There is one area where I spot a difference in their personalities and it slightly disturbs me. It manifests itself largely when they practice their reading at home with us, and I wonder if it is noticeable at school.



Give Monkey a challenging text to read and he'll have a bash. Do the same to Missy Woo and she crumbles, to the point that she'll falter and falter until she starts to get simple words wrong that I know (and she knows) she knows. In other words, Monkey will believe he can, even if he can't, whereas Missy Woo will believe she can't, even if she can. I know that boys tend to be more inherent risk takers so I wonder if it is a gender difference, but it concerns me. It also frustrates me because I know Missy Woo can do better. Last week, we had to give up with a book that Missy had chosen but just didn't seem to like - it was simple poetry but the presence of big words, as it was about dinosaurs, seem to throw her and she couldn't even read the word "my". The teacher changed her book to one she believed she could do and the words flowed from her. The thing is, they are the same level of reading ability.

Generally, she is a confident child, if a little more reserved than her brother. She can start off shy with new people but give her a few minutes and she can be talking the hind legs off a donkey. She'll happily go to parties and not cling to me; in fact, she'll send me away! For her age, she's doing brilliantly at school and that's not bragging; she's one of the best readers in her class despite being one of the youngest and she's just been Star of the Week at school. She just seems to get these occasional bouts of incredible self-doubt that almost cripple her. At times, it is tiredness but that is not always the problem. I try not to make an issue of it but it's hard when you know she's capable of reading a word that she can't. We make clear to her that we just want her to try her best but she seems scared of making a mistake so she panics. We praise her when she does well in anything and she knows that we love her and are there for her. What else can we do?

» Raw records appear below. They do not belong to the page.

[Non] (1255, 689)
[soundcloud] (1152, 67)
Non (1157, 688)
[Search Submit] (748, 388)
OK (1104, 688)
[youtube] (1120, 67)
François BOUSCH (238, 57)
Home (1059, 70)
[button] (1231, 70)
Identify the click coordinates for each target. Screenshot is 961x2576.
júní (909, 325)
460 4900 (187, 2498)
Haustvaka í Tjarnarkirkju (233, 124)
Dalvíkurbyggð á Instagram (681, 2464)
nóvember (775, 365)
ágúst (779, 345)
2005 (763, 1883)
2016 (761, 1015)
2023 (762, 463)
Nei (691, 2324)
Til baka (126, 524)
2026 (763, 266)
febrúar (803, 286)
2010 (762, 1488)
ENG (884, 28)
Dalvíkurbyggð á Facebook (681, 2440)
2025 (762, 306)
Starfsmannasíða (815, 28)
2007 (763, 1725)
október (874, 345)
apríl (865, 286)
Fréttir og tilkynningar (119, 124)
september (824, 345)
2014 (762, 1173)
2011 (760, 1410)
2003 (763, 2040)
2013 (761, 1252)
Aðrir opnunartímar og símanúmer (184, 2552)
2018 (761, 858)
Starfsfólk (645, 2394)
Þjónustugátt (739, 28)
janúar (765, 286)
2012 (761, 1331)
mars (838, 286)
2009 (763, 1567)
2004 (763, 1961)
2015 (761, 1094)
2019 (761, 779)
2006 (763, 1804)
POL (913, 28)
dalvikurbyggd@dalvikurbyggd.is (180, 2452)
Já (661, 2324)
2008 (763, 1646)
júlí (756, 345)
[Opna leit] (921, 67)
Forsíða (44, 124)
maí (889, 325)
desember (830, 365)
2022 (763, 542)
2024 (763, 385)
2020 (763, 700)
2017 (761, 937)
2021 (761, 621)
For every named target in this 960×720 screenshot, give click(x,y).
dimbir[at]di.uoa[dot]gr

It's really bothering me at the moment as I don't want her to be held back by what's inside her head. I can think of ways to help adults remove limiting beliefs, but it's harder to get children to do the same thing using the same techniques.  I can't figure out if she is only like this with us, or whether she just manages not to make it noticeable when she's at school. Whenever we've mentioned it to teachers, they don't recognise the child we're talking about.

If you have any words of advice because you've encountered this yourself with your children, I'd be very grateful of a comment or two.

She's a bright little girl, who is in danger of dimming her own light, and I want her to shine. Help me to help her shine as brightly as I know she can.